The trades gave customers the ability to predict which political party would gain control of the Senate and the House of Representatives in the 2024 election. Kalshi eventually won a stay in U.S. District Court that allowed the site to offer contracts on the presidential election. Weeks later, Kalshi began listing the contracts on sports.
What Sterling said at gaming legislation conference
In July, Sterling made an appearance on behalf of Kalshi at the National Council of Legislators From Gaming States summer meeting in Louisville.
At the event, the former CFTC director mused that it is not up to the courts to decide whether market participants are using the contracts to engage in speculation or hedging.
Sterling also drew a comparison between sports contracts and derivatives on commodities such as WTI oil futures. As of 2025, no states have imposed regulations on wheat derivatives, he noted.

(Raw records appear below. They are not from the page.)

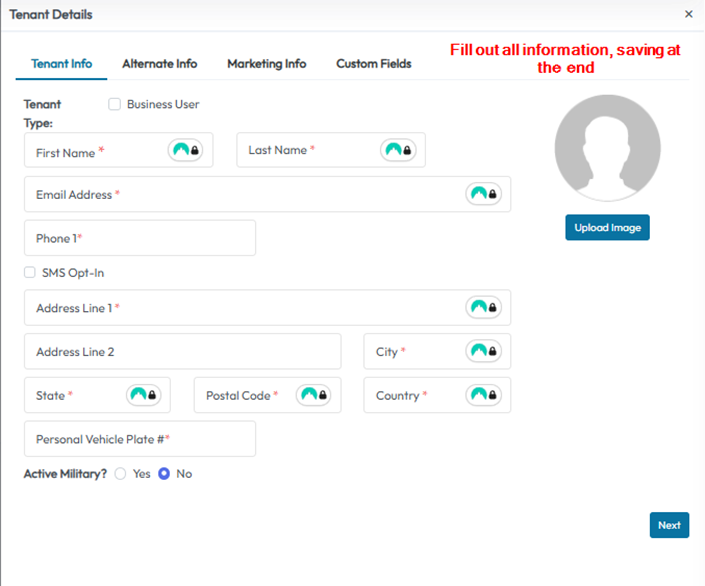Viewport: 705px width, 586px height.
Task: Switch to the Alternate Info tab
Action: [x=159, y=64]
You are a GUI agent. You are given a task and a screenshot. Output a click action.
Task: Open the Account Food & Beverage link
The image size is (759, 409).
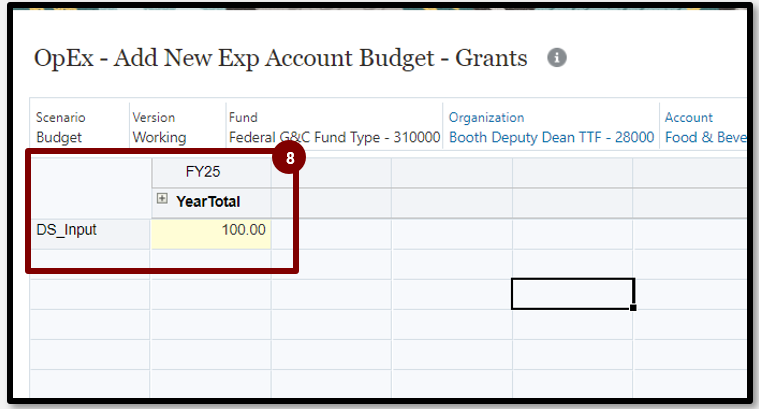pos(705,138)
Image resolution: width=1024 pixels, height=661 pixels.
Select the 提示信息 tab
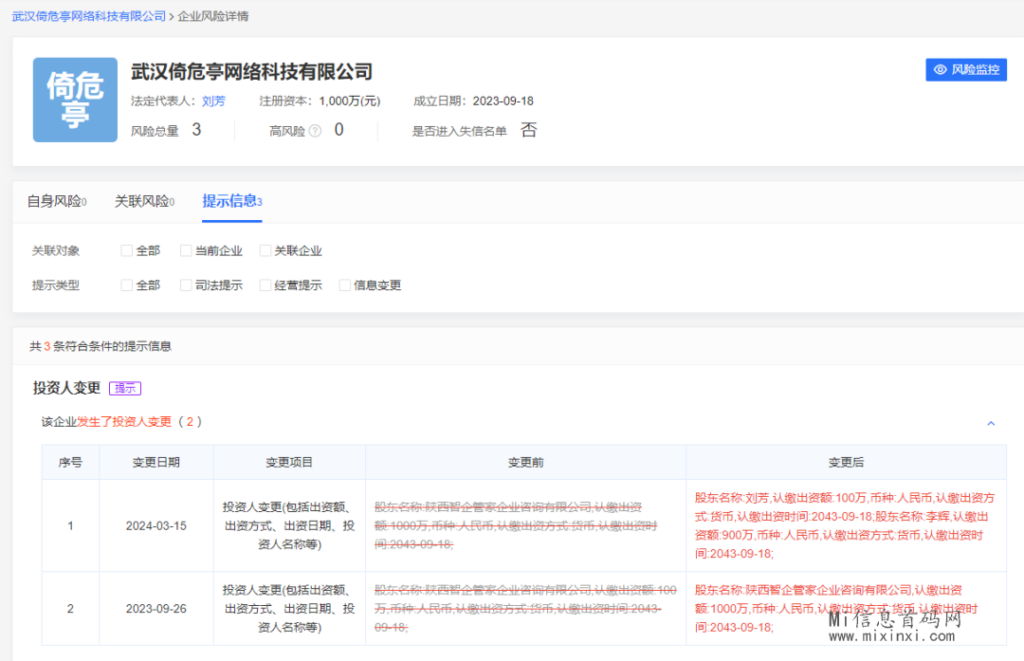232,202
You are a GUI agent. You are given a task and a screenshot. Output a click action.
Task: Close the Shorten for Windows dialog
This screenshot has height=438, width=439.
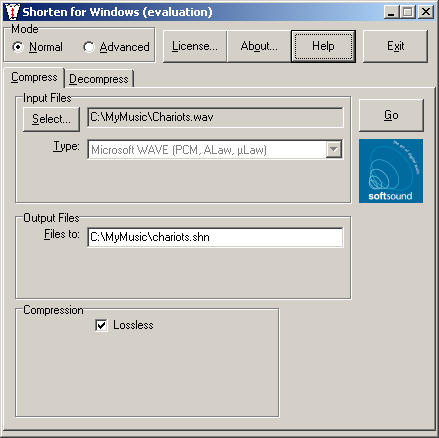426,12
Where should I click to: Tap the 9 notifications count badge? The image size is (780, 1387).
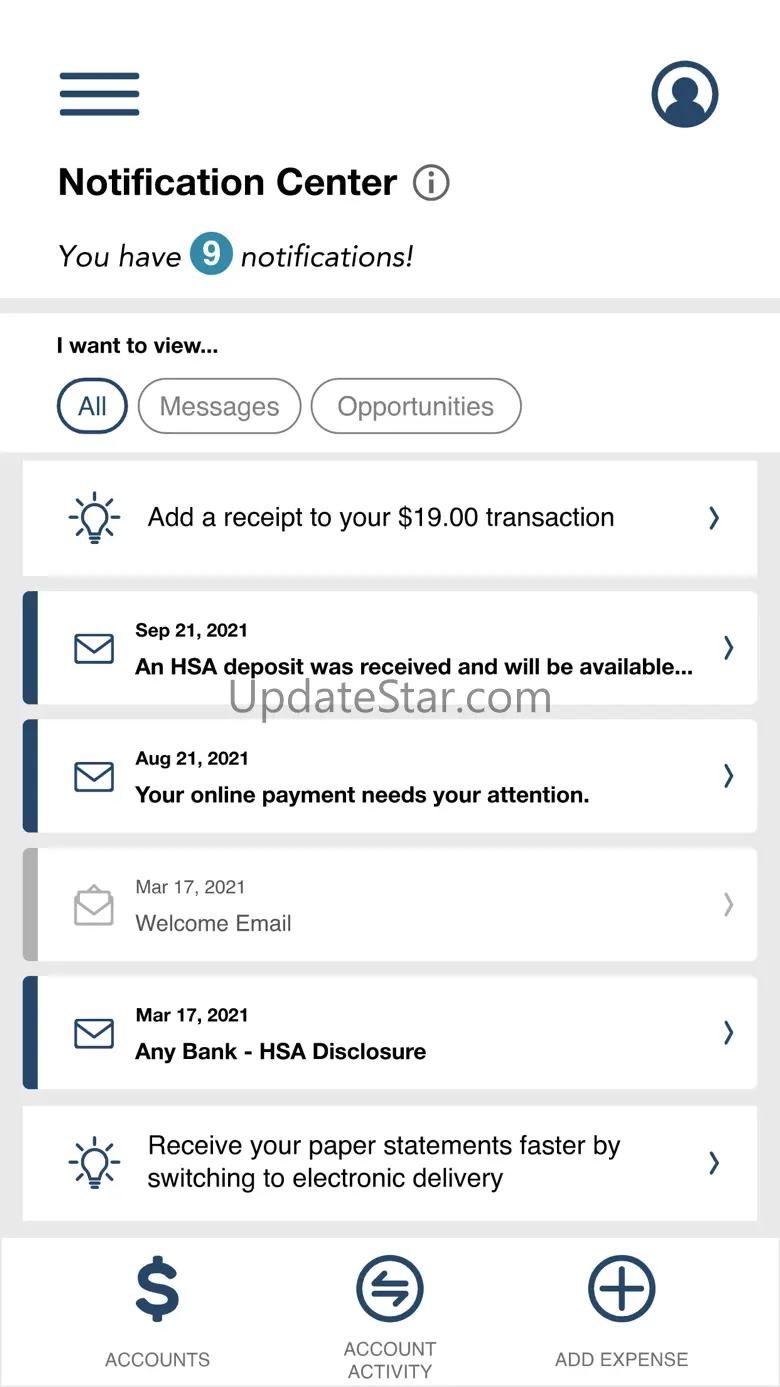click(x=211, y=254)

“How many contracts are event-dependent – oil, wheat, interest rates, or foreign exchange rates?” Sterling told iGB following the panel. “This is an industry-wide issue that has very little to do with events.”

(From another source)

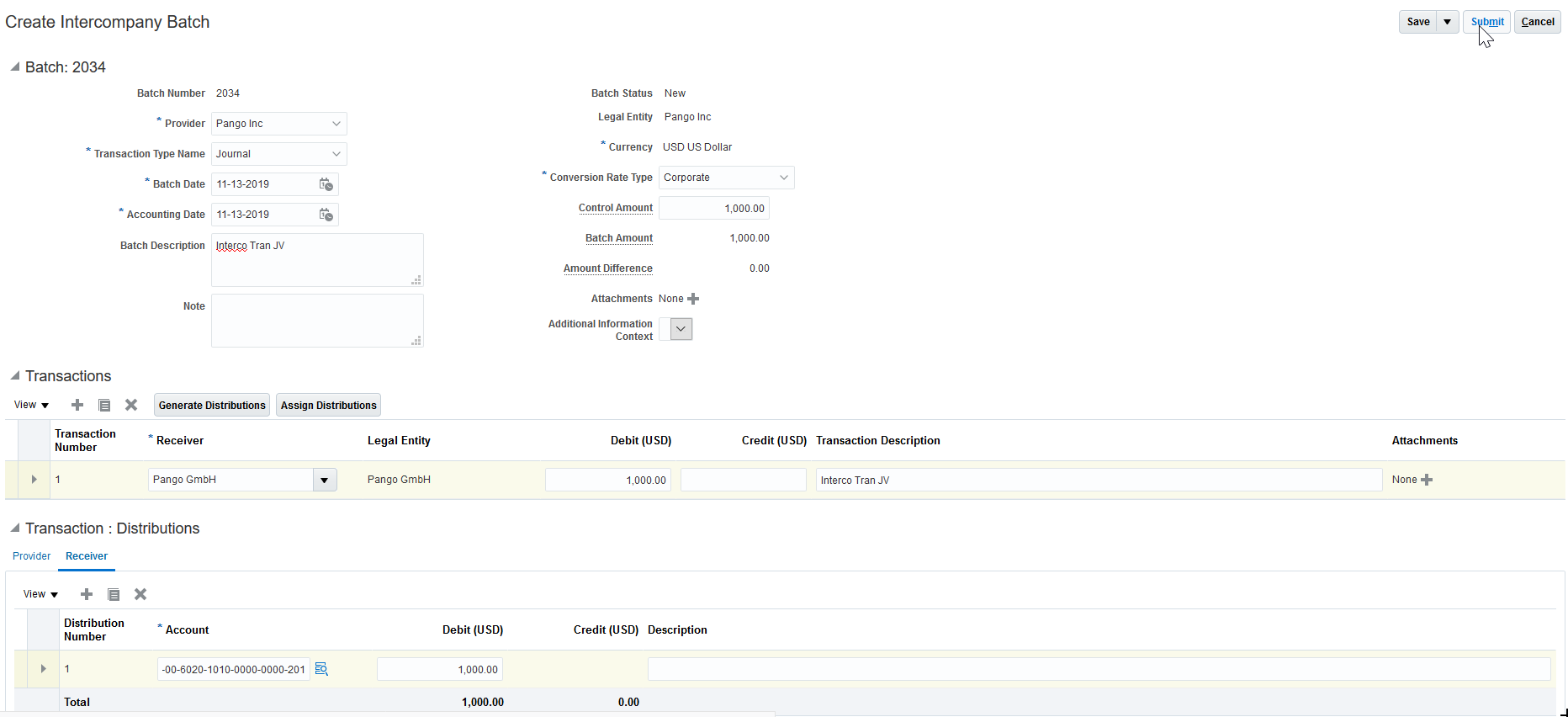
Task: Add a new distribution row
Action: coord(87,594)
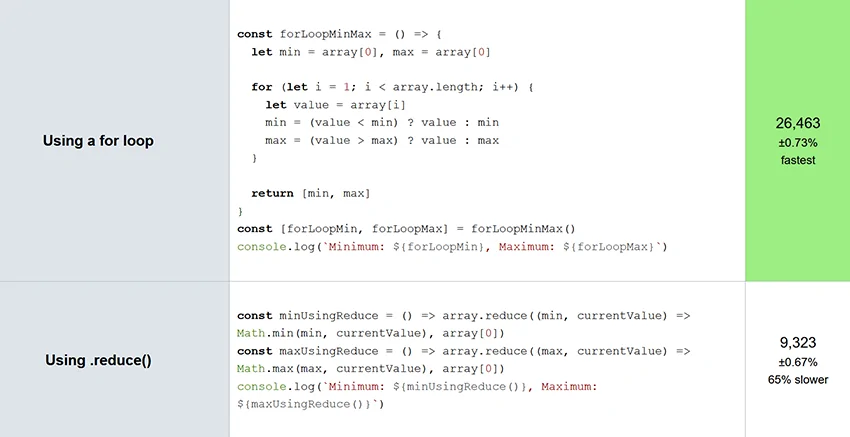Viewport: 850px width, 437px height.
Task: Click the "Using a for loop" row label
Action: 98,141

A Sterling appointment as CFTC chair should largely be viewed as a favourable development for prediction markets. As an agency director, Sterling oversaw approximately 3,300 financial firms that registered with the CFTC to participate in the global derivatives market, according to his LinkedIn page.

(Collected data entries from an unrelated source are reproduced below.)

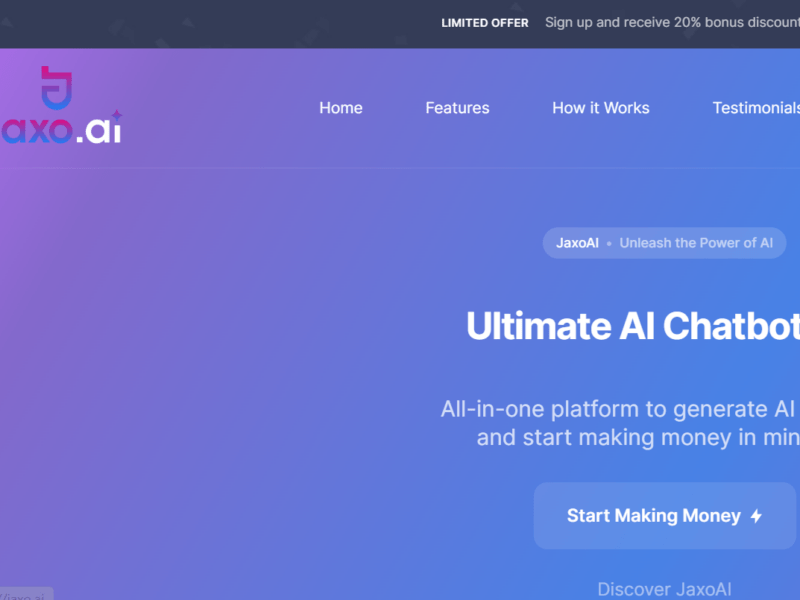Click the lightning bolt icon on the button
The height and width of the screenshot is (600, 800).
coord(756,517)
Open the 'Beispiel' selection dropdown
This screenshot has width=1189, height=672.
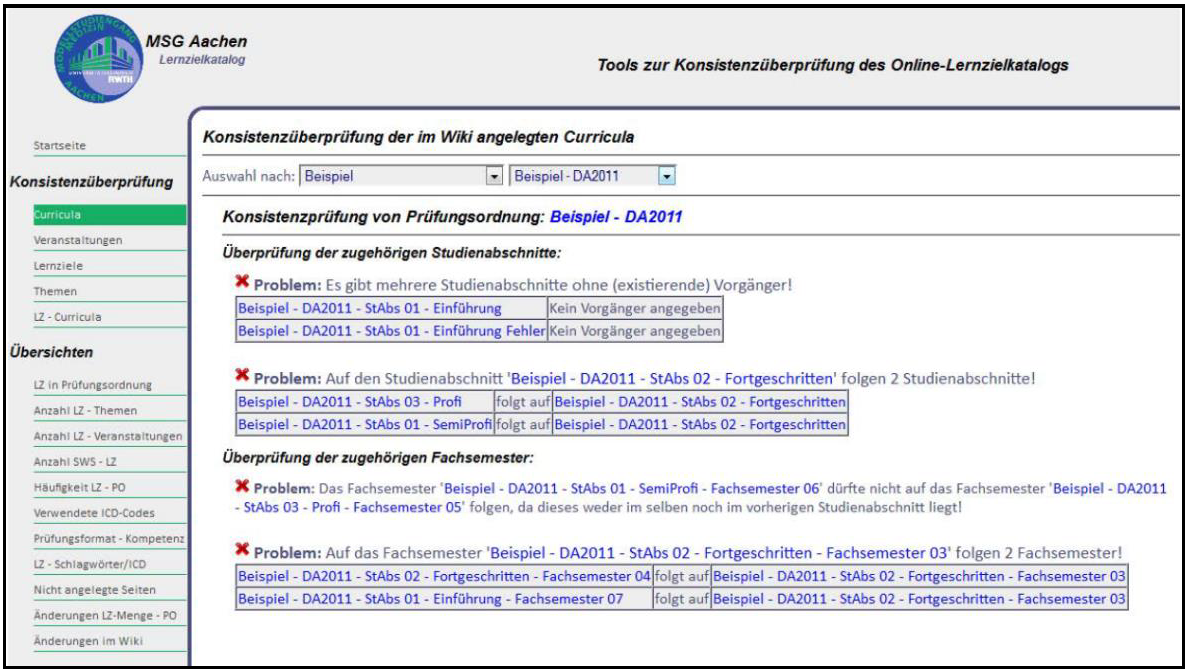click(490, 177)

During Sterling’s tenure (2019-21), he expanded the agency’s oversight, examination and enforcement referral programs with those firms and completed more than 60 major rule and relief initiatives, the attorney wrote on LinkedIn.
Beyond Sterling, there are strong indications that the other candidates are under consideration for their experience in crypto matters.
Crypto-friendly lawyer under consideration
In comparison with Sterling, Mike Selig’s expertise on prediction market litigation and regulation is more limited. The SEC appointed Selig as chief counsel of its newly Crypto Task Force in March, one tasked with “creating workable solutions to difficult crypto regulatory problems,” according to then SEC Commissioner Hester Pierce.
Before joining the SEC, Selig served as a partner at Willkie Farr & Gallagher, a leading international law firm.
Selig, who began his career as an intern at the CFTC, is a protege of former chair Chris Giancarlo, the author of 2021 book CryptoDad.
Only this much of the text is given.